SUPPLIED DATA Block Start

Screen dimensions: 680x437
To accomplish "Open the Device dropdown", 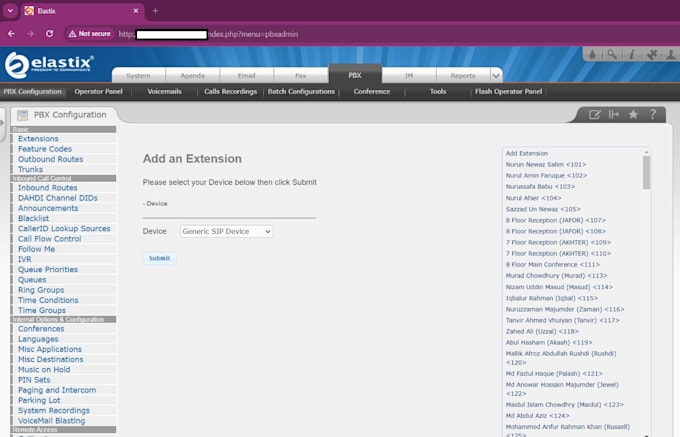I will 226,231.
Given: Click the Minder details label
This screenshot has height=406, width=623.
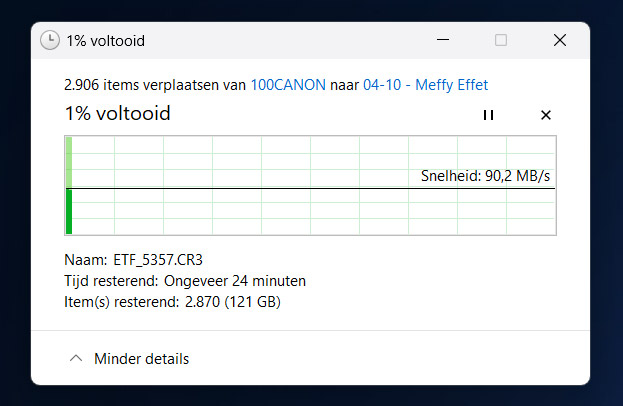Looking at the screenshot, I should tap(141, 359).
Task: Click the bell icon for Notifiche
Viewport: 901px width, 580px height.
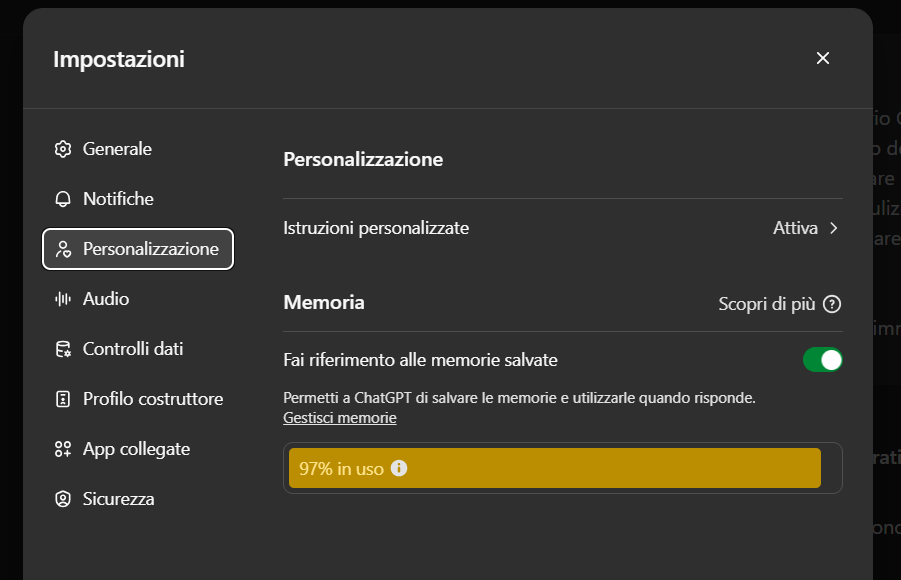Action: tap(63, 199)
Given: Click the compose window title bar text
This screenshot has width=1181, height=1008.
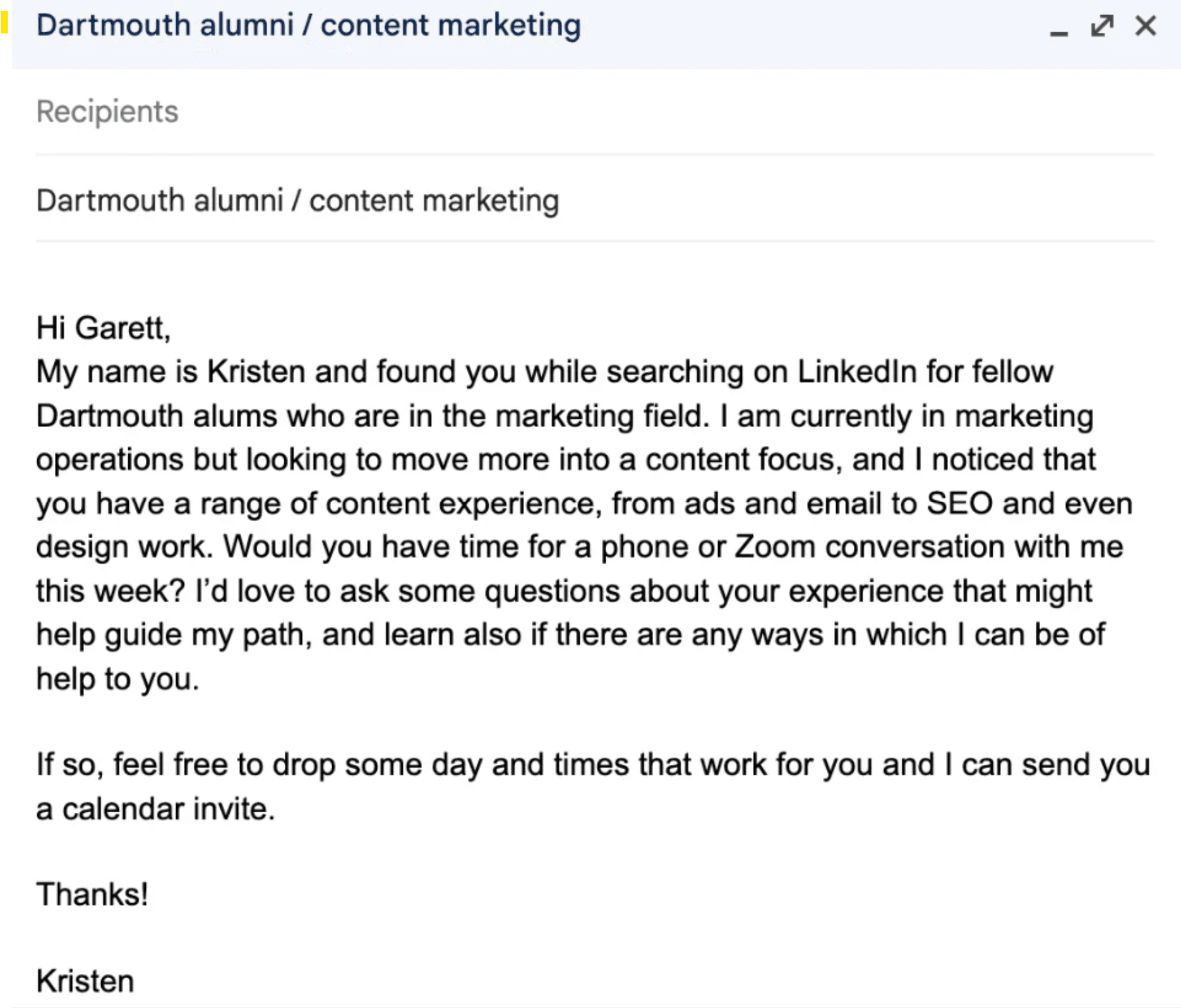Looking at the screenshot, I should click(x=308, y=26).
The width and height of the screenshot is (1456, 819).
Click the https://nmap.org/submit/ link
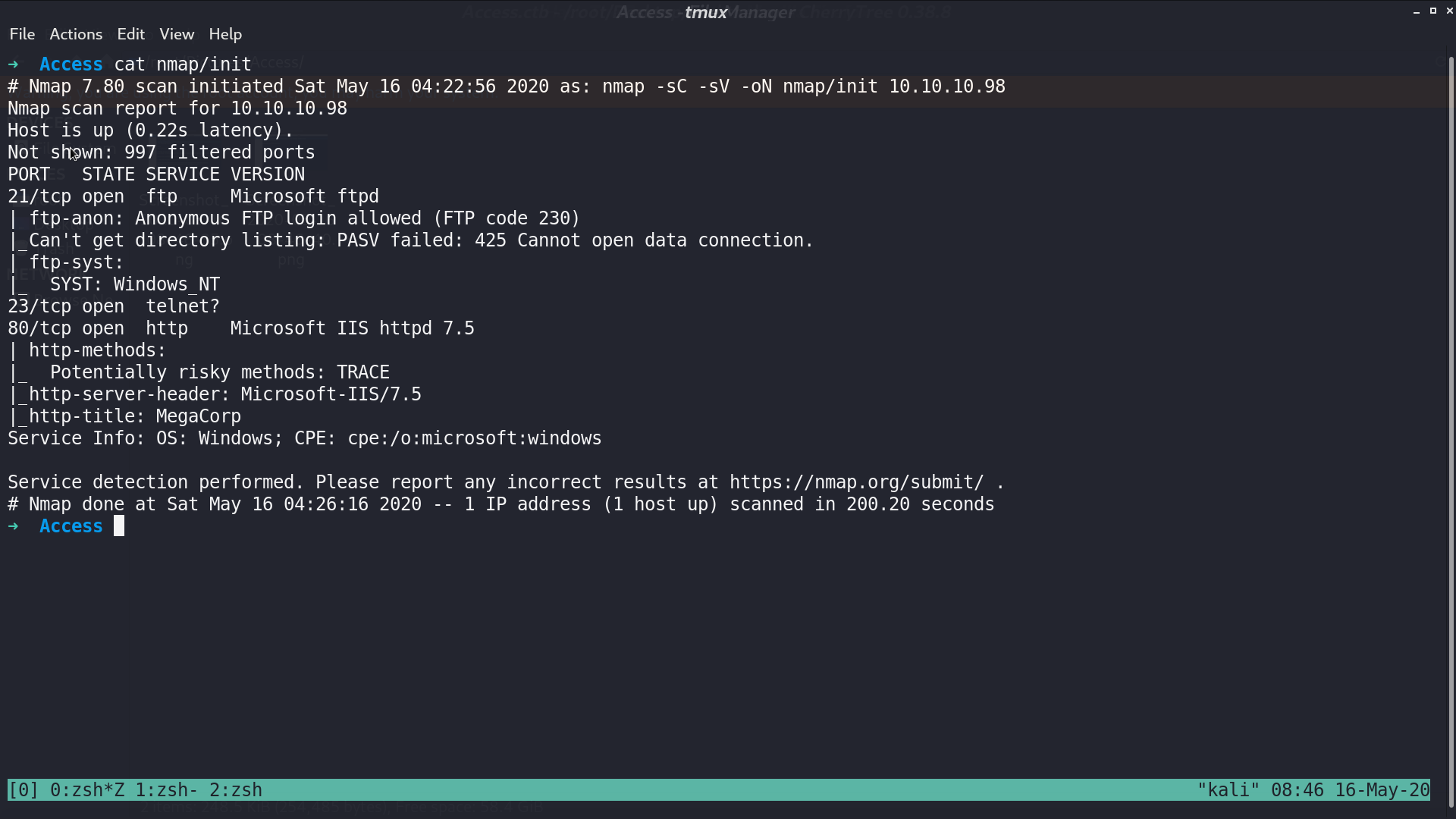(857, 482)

SUPPLIED DATA Block End

[WHAT YOU NEED TO DO] Scan the data above and copy every line with "Given" in it.

[SOLUTION FOR THIS TASK]
Given: Click the Minder details label
Given: Click the compose window title bar text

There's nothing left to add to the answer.